Required action :: Write out every entry below exactly as it appears. Pictures do not belong in the copy.

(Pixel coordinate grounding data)
▼
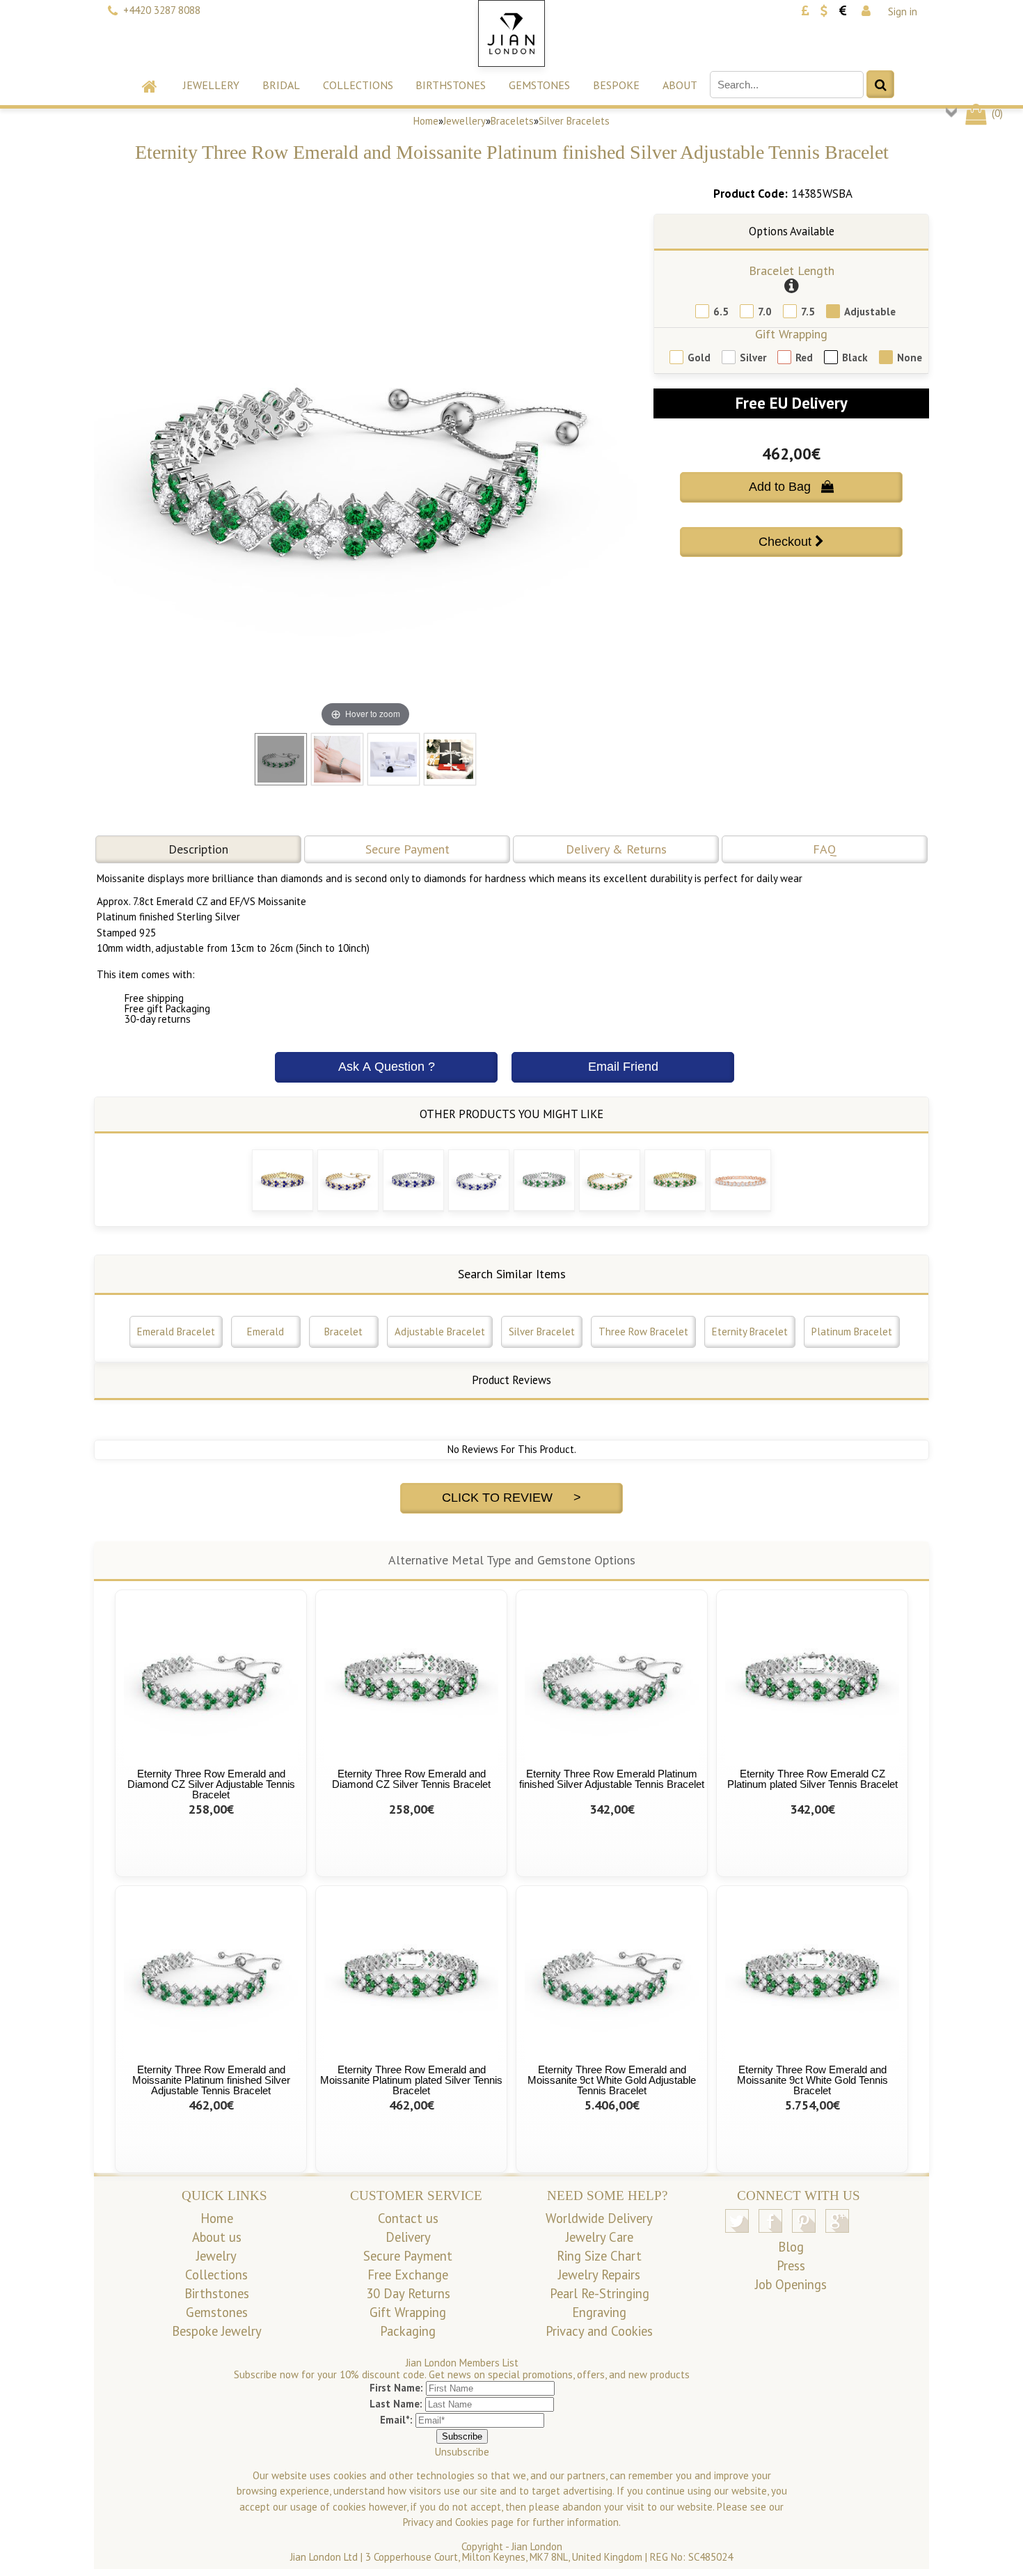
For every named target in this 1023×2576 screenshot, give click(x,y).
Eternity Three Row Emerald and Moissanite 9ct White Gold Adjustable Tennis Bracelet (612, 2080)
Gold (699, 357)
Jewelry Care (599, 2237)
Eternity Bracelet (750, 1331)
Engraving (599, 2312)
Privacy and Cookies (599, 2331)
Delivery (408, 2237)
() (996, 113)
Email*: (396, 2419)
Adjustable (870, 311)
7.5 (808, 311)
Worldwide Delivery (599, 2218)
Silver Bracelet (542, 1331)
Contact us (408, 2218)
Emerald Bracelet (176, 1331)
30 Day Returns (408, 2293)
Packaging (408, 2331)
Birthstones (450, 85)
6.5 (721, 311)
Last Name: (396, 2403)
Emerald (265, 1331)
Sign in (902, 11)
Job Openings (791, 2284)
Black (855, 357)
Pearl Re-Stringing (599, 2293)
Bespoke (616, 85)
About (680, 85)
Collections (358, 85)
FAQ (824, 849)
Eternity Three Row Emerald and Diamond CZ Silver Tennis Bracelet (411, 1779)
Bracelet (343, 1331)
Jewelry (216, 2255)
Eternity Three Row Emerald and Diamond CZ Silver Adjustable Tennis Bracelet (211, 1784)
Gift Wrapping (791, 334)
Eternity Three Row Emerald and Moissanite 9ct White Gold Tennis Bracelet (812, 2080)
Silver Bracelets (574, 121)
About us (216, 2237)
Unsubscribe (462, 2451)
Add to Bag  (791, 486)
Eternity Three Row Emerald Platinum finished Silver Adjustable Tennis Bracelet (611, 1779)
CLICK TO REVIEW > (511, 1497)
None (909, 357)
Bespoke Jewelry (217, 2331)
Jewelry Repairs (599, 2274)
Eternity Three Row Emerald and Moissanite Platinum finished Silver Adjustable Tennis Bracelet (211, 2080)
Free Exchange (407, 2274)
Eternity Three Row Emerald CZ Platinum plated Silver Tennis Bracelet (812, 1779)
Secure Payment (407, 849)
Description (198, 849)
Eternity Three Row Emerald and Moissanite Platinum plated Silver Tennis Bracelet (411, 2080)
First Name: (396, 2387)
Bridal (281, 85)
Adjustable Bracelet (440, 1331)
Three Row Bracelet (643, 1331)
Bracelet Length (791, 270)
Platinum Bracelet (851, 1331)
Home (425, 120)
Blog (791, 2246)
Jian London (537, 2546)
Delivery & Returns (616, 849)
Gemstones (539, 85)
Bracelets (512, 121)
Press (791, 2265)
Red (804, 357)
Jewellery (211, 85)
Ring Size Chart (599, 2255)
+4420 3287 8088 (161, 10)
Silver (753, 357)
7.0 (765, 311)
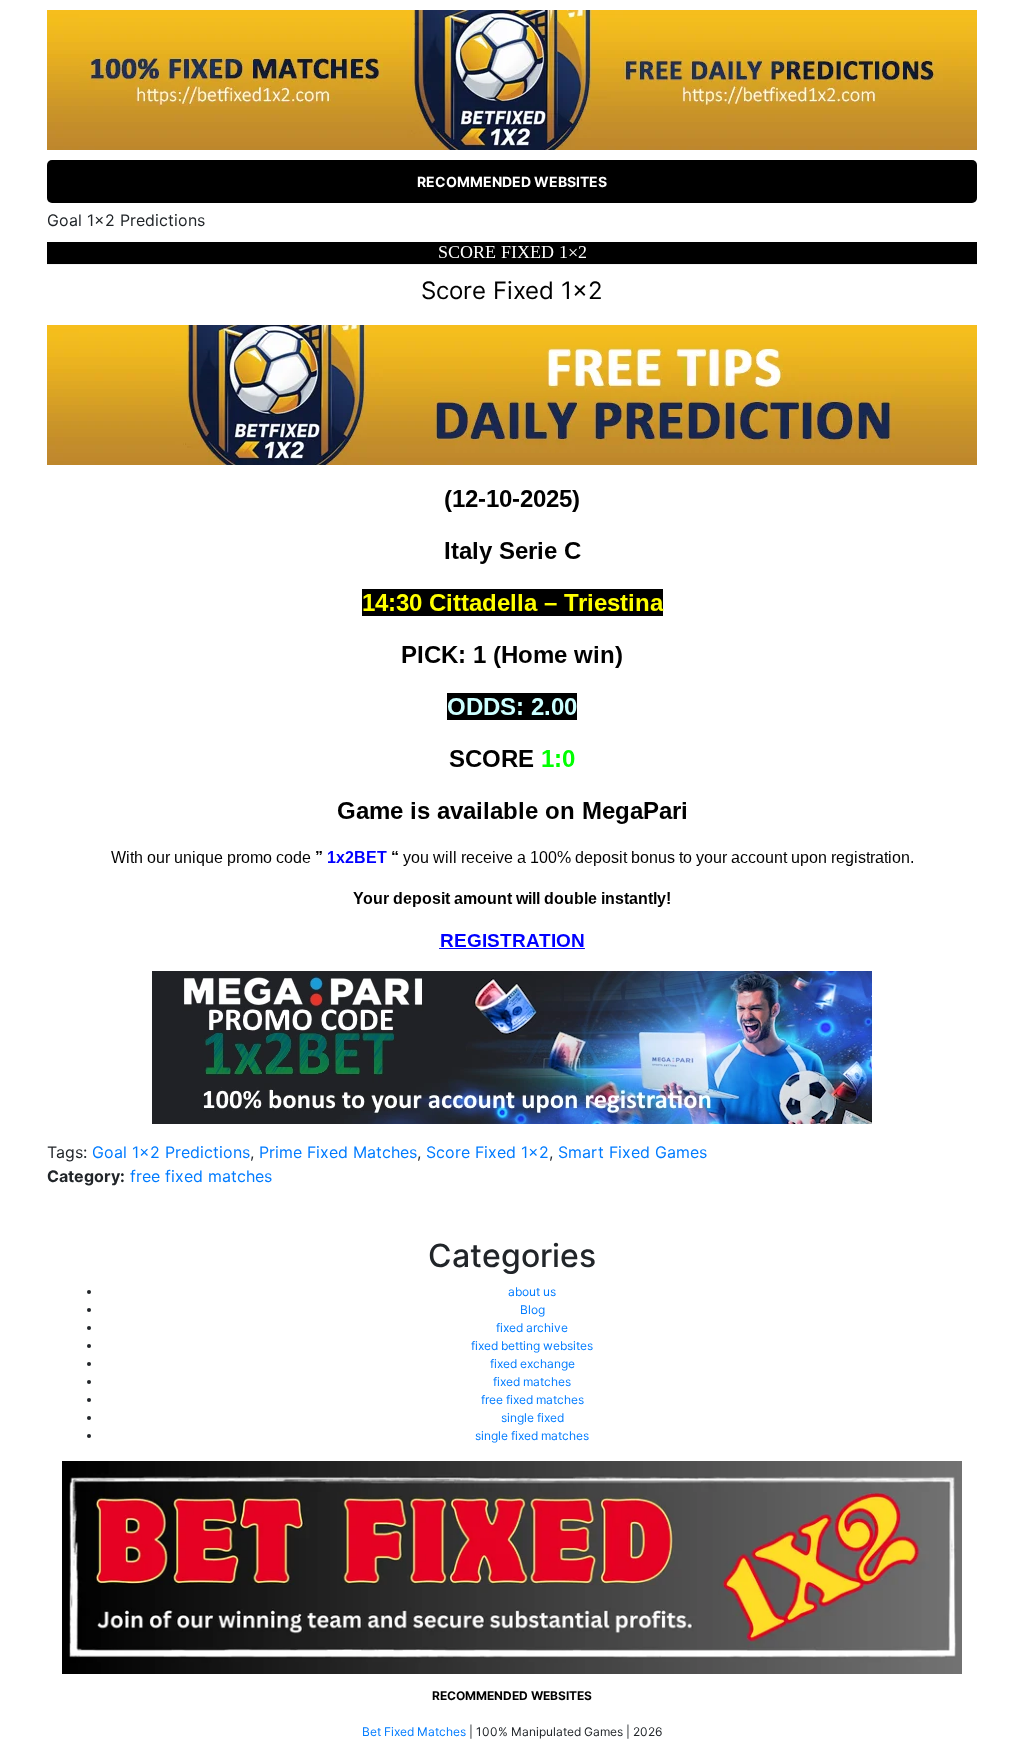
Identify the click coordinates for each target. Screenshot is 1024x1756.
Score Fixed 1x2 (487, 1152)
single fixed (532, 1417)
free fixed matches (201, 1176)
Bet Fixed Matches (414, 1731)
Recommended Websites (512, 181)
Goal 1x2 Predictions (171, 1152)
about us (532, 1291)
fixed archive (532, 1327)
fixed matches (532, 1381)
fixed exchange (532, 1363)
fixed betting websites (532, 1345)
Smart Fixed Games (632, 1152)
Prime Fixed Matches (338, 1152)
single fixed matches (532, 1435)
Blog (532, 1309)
▲
Response box ::
For every named target in this 1023×2576 screenshot, give click(x,y).
Eternity Three Row Emerald and Moissanite 9ct White Gold Adjustable Tennis Bracelet (612, 2080)
Gold (699, 357)
Jewelry Care (599, 2237)
Eternity Bracelet (750, 1331)
Engraving (599, 2312)
Privacy and Cookies (599, 2331)
Delivery (408, 2237)
() (996, 113)
Email*: (396, 2419)
Adjustable (870, 311)
7.5 (808, 311)
Worldwide Delivery (599, 2218)
Silver Bracelet (542, 1331)
Contact us (408, 2218)
Emerald Bracelet (176, 1331)
30 Day Returns (408, 2293)
Packaging (408, 2331)
Birthstones (450, 85)
6.5 (721, 311)
Last Name: (396, 2403)
Emerald (265, 1331)
Sign in (902, 11)
Job Openings (791, 2284)
Black (855, 357)
Pearl Re-Stringing (599, 2293)
Bespoke (616, 85)
About (680, 85)
Collections (358, 85)
FAQ (824, 849)
Eternity Three Row Emerald and Diamond CZ Silver Tennis Bracelet (411, 1779)
Bracelet (343, 1331)
Jewelry (216, 2255)
Eternity Three Row Emerald and Diamond CZ Silver Adjustable Tennis Bracelet (211, 1784)
Gift Wrapping (791, 334)
Eternity Three Row Emerald and Moissanite 9ct White Gold Tennis Bracelet (812, 2080)
Silver Bracelets (574, 121)
About us (216, 2237)
Unsubscribe (462, 2451)
Add to Bag  (791, 486)
Eternity Three Row Emerald Platinum finished Silver Adjustable Tennis Bracelet (611, 1779)
CLICK TO REVIEW > (511, 1497)
None (909, 357)
Bespoke Jewelry (217, 2331)
Jewelry Repairs (599, 2274)
Eternity Three Row Emerald and Moissanite Platinum finished Silver Adjustable Tennis Bracelet (211, 2080)
Free Exchange (407, 2274)
Eternity Three Row Emerald CZ Platinum plated Silver Tennis Bracelet (812, 1779)
Secure Payment (407, 849)
Description (198, 849)
Eternity Three Row Emerald and Moissanite Platinum plated Silver Tennis Bracelet (411, 2080)
First Name: (396, 2387)
Bridal (281, 85)
Adjustable Bracelet (440, 1331)
Three Row Bracelet (643, 1331)
Bracelet Length (791, 270)
Platinum Bracelet (851, 1331)
Home (425, 120)
Blog (791, 2246)
Jian London (537, 2546)
Delivery & Returns (616, 849)
Gemstones (539, 85)
Bracelets (512, 121)
Press (791, 2265)
Red (804, 357)
Jewellery (211, 85)
Ring Size Chart (599, 2255)
+4420 3287 8088 (161, 10)
Silver (753, 357)
7.0 (765, 311)
Identify the click coordinates for each target. Screenshot is 1024x1756.
Score Fixed 1x2 (487, 1152)
single fixed (532, 1417)
free fixed matches (201, 1176)
Bet Fixed Matches (414, 1731)
Recommended Websites (512, 181)
Goal 1x2 Predictions (171, 1152)
about us (532, 1291)
fixed archive (532, 1327)
fixed matches (532, 1381)
fixed exchange (532, 1363)
fixed betting websites (532, 1345)
Smart Fixed Games (632, 1152)
Prime Fixed Matches (338, 1152)
single fixed matches (532, 1435)
Blog (532, 1309)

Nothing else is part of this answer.